School board meetings around the state have rung with parents’ arguments, threats and pleas over masks and returning children to full-time, in-person instruction.

Despite the heat, Sweeney said he hopes ODE continues to let local leaders work with area health officials to make the decisions.

Lincoln County School District Superintendent Karen Gray had a similar reaction.

“I want ODE to keep this decision at a local level only,” she said in an email. “It allows us to do what is right for us."

The new CDC guidance follows hard on the heels of a similar recommendation from the American Academy of Pediatrics.

On July 22, the Oregon Department of Education released its “Safe Schools, Ready Learners Resiliency Framework.” It strongly recommended masks, along with other safety measures, but left the decision up to local leaders.

“Oregon’s Ready Schools, Safe Learners Resiliency Framework for the 2021-22 School Year is aligned with current CDC guidance,” ODE Director Colt Gill said in a statement. “As new updates from CDC become available, ODE will review any changes with the Oregon Health Authority and the governor and make aligned updates to our guidance for schools.”

The framework itself says ODE and OHA will monitor CDC guidance and “align this recommendation framework as needed.”

School leaders, reluctant to expose themselves to the public’s ire, had been waiting on the ODE framework to reveal their plans. The CDC’s latest shift will likely cause some leaders to continue to hold off for the latest word from ODE. School districts don’t have to submit their plans to ODE until Aug. 23.

The latest data show the Delta variant behaves differently than previous strains, CDC Director Rochelle Walensky said in a news conference Tuesday. In rare cases, people who have been vaccinated may have contracted and spread the Delta variant, research shows.

The CDC continues to strongly urge vaccinations because of their proven ability to prevent disease and to lessen the effects and spread of COVID-19 in the rare cases people still get sick.

Masks help prevent disease transmission, and the CDC is strongly recommending that all people wear masks indoors in areas of “high” or “substantial” COVID-19 transmission, defined as counties with more than 50 cases per 100,000 over a 7-day period.

In Oregon, the CDC says two-thirds of counties have “high” or “substantial” transmission. The Oregon Health Authority reported Tuesday that the Delta variant had increased tenfold in the past two weeks and is associated with 80% of new cases.

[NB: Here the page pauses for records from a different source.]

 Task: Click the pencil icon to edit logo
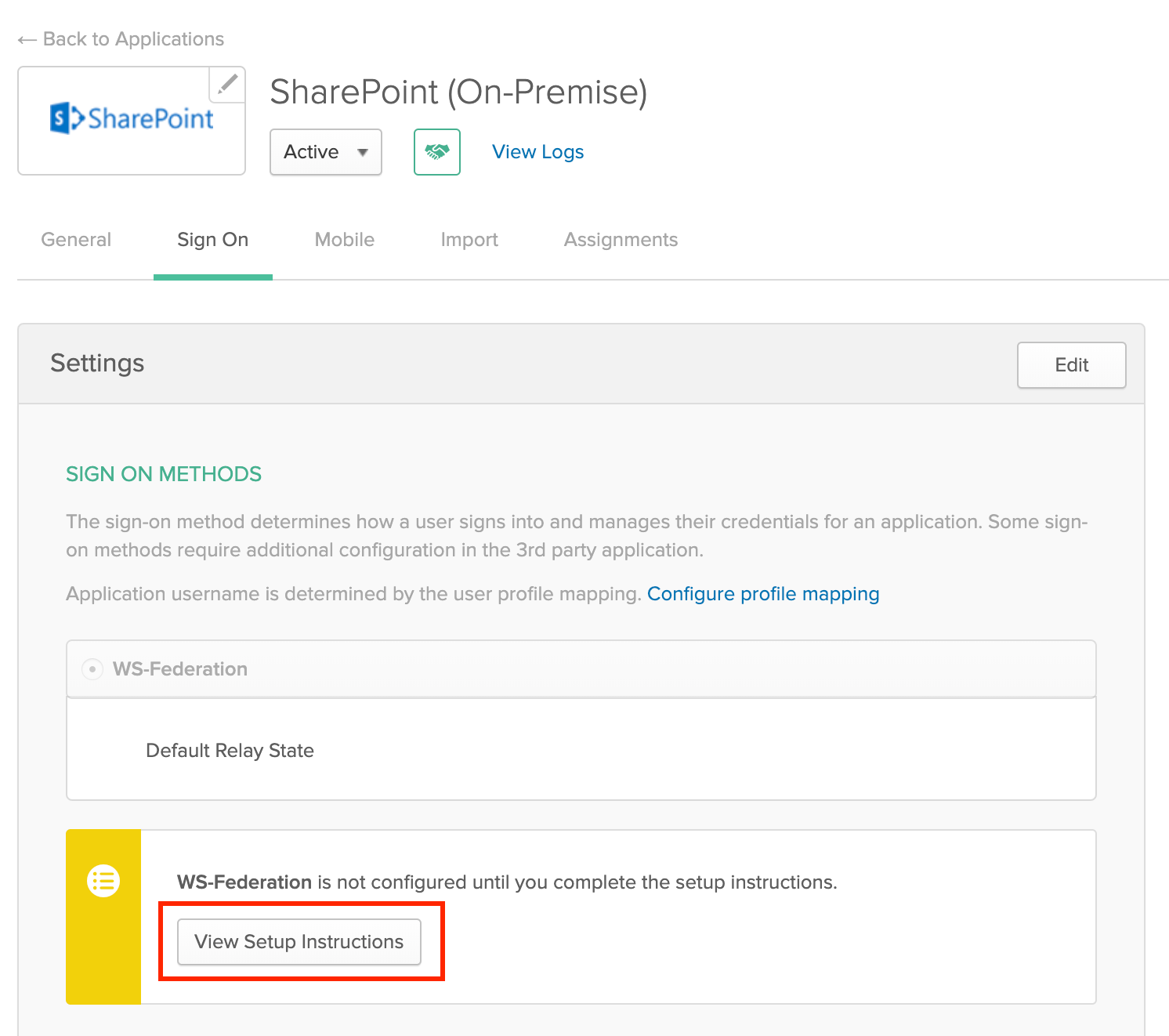point(227,84)
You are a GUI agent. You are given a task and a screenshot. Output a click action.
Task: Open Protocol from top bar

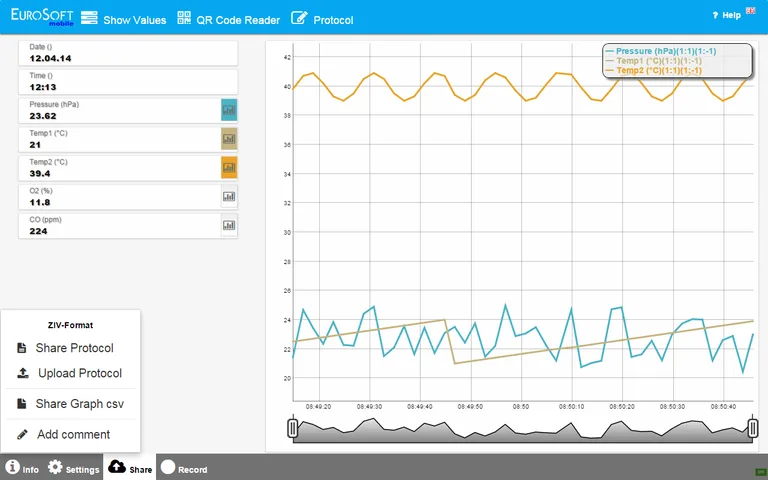(x=322, y=19)
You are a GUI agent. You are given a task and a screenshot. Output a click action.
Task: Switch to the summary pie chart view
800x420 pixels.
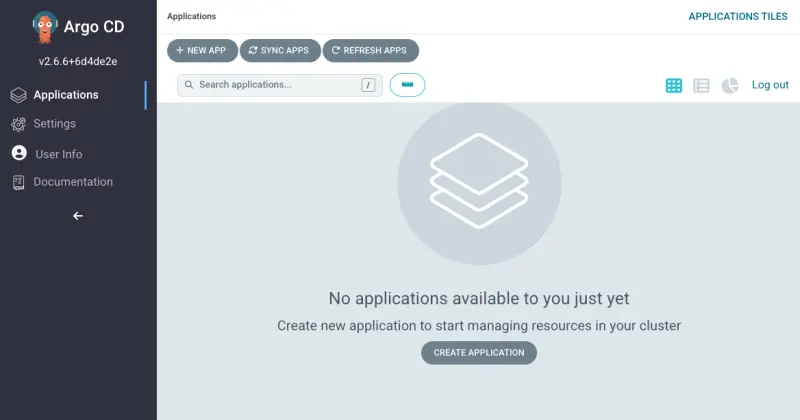(x=730, y=85)
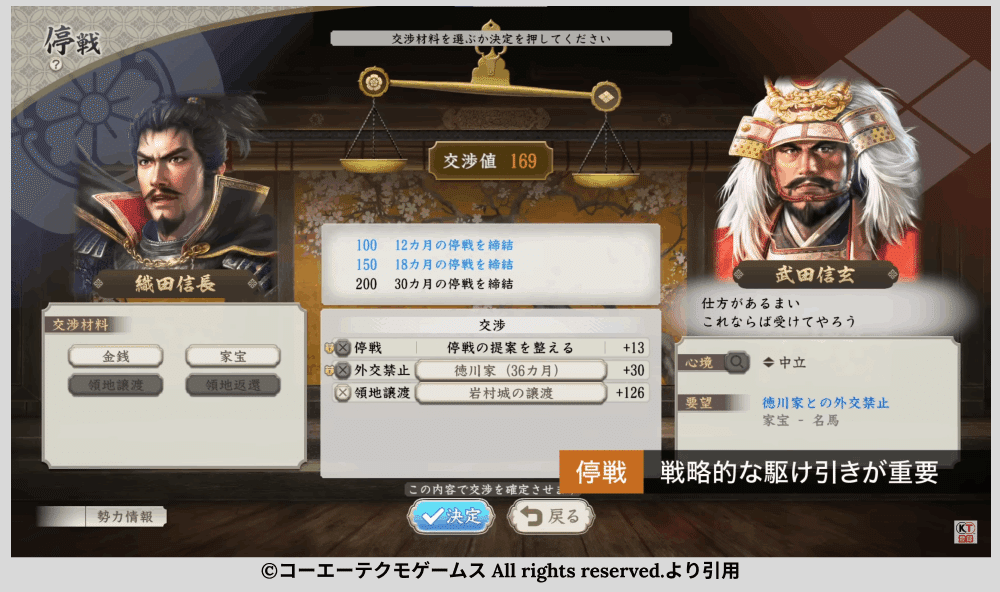Go back with the 戻る button
1000x592 pixels.
tap(551, 515)
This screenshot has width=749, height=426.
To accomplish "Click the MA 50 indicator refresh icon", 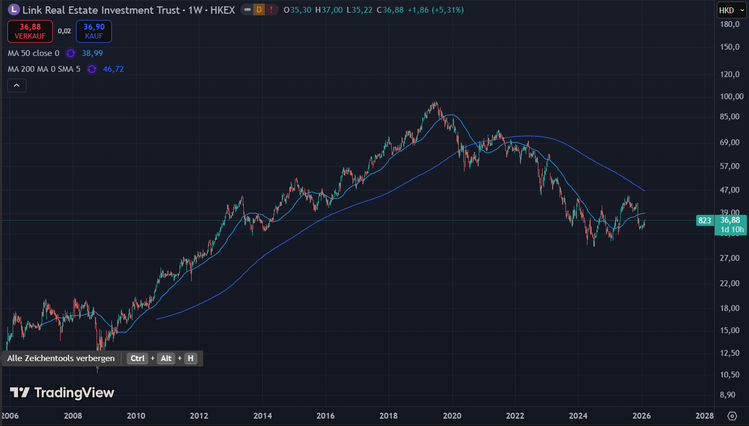I will 71,52.
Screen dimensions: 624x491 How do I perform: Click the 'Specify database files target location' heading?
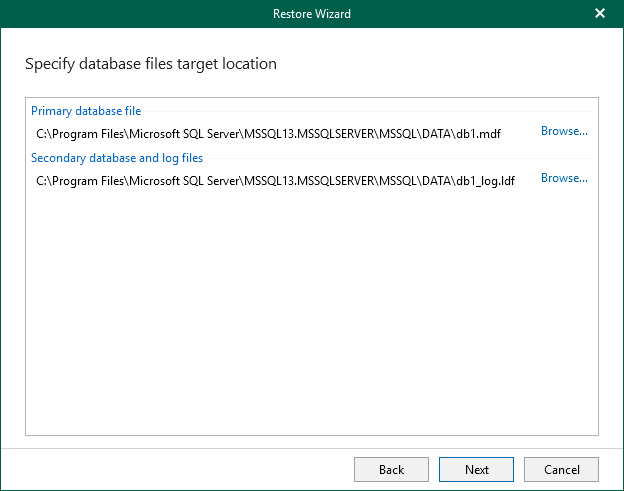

Walensky acknowledged that it has been less than three weeks since their last school guidance and that people are tired and frustrated with changing advice.

“I know it is not a welcome piece of news that masking is going to be a part of people’s lives who have already been vaccinated,” she said. “Public health experts, scientific experts, medical experts, when shown these data have universally said this requires action.”

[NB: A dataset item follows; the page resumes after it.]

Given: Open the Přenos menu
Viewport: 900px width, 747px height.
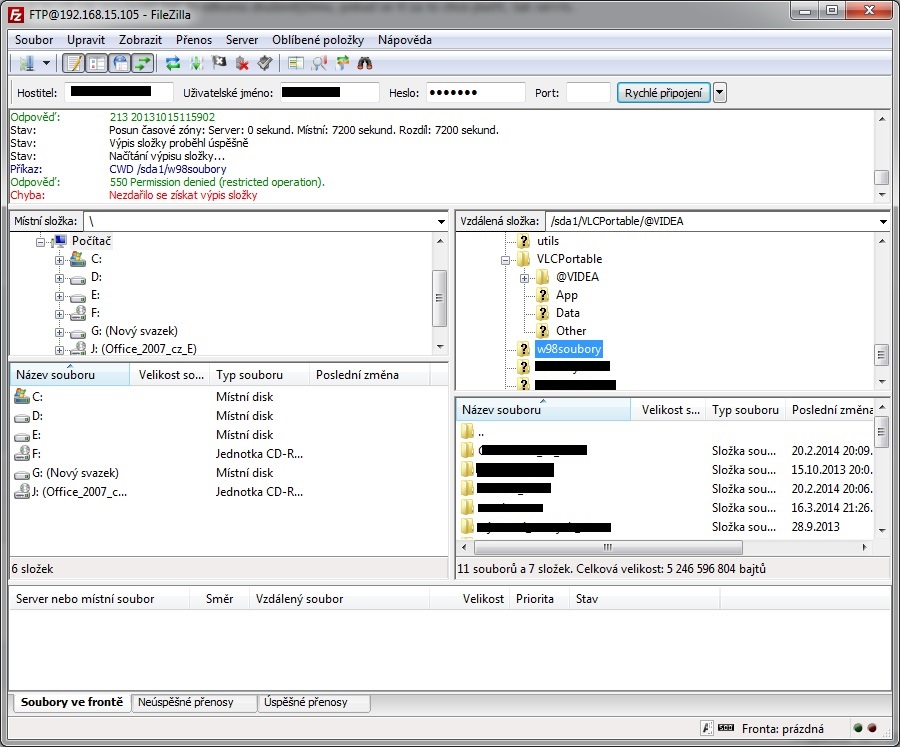Looking at the screenshot, I should tap(194, 40).
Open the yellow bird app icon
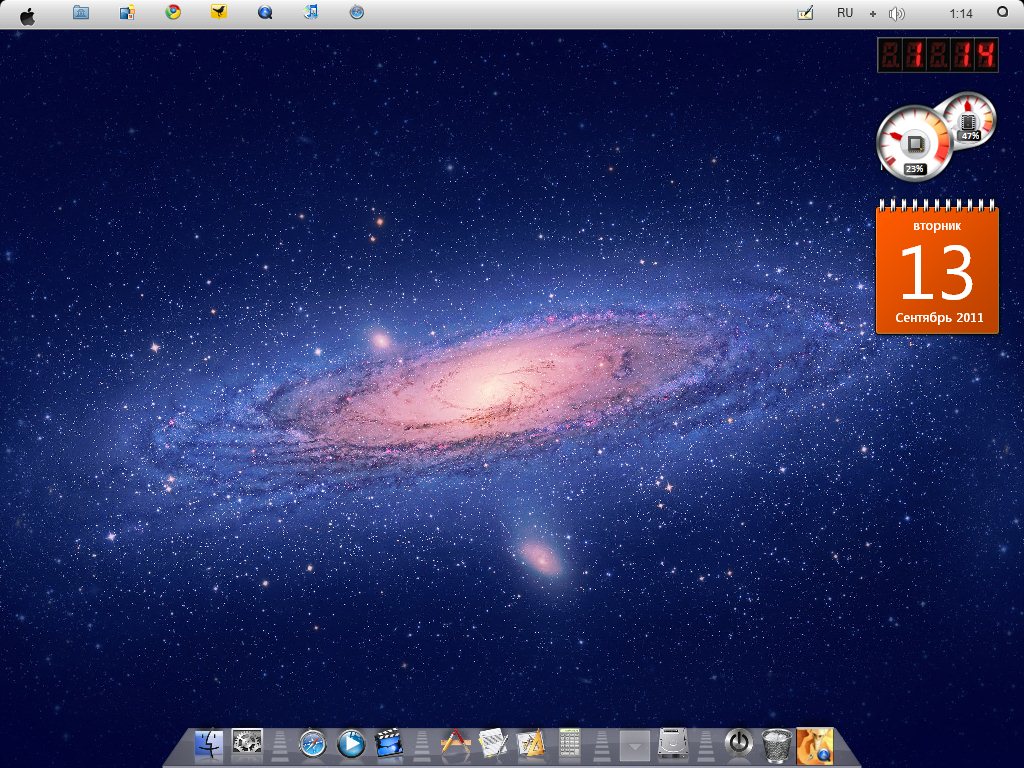This screenshot has height=768, width=1024. click(x=219, y=13)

Umatilla School District Superintendent Heidi Sipe said school leaders and parents appreciate clear guidance from government education and health agencies but the final decisions should be based on local conditions and desires. Sipe was on Gov. Kate Brown’s “Healthy Schools Reopening Council” and the national COVID-19 advisory task force for The School Superintendents Association.

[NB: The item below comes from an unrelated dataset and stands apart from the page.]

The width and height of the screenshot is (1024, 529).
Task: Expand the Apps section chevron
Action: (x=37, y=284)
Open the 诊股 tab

On Tuesday morning, Sipe was just getting ready to make a video for her community on the district’s plans. She said she would alter the script to remind parents to be prepared for change as the research and the guidances evolve.

Sipe said her district is planning to make masks optional for students, although unvaccinated staff will be required to wear them. She said they would do their best to accommodate a range of parents’ feelings about masks, such as keeping some distance between masked and unmasked students.

Sipe said she would encourage parents to read through the guidances, make the best decision for their children and to let the district know.

“I can’t make every individual family happy,” Sipe said, “but what I can do is to look for solutions that can serve groups of like-minded parents.”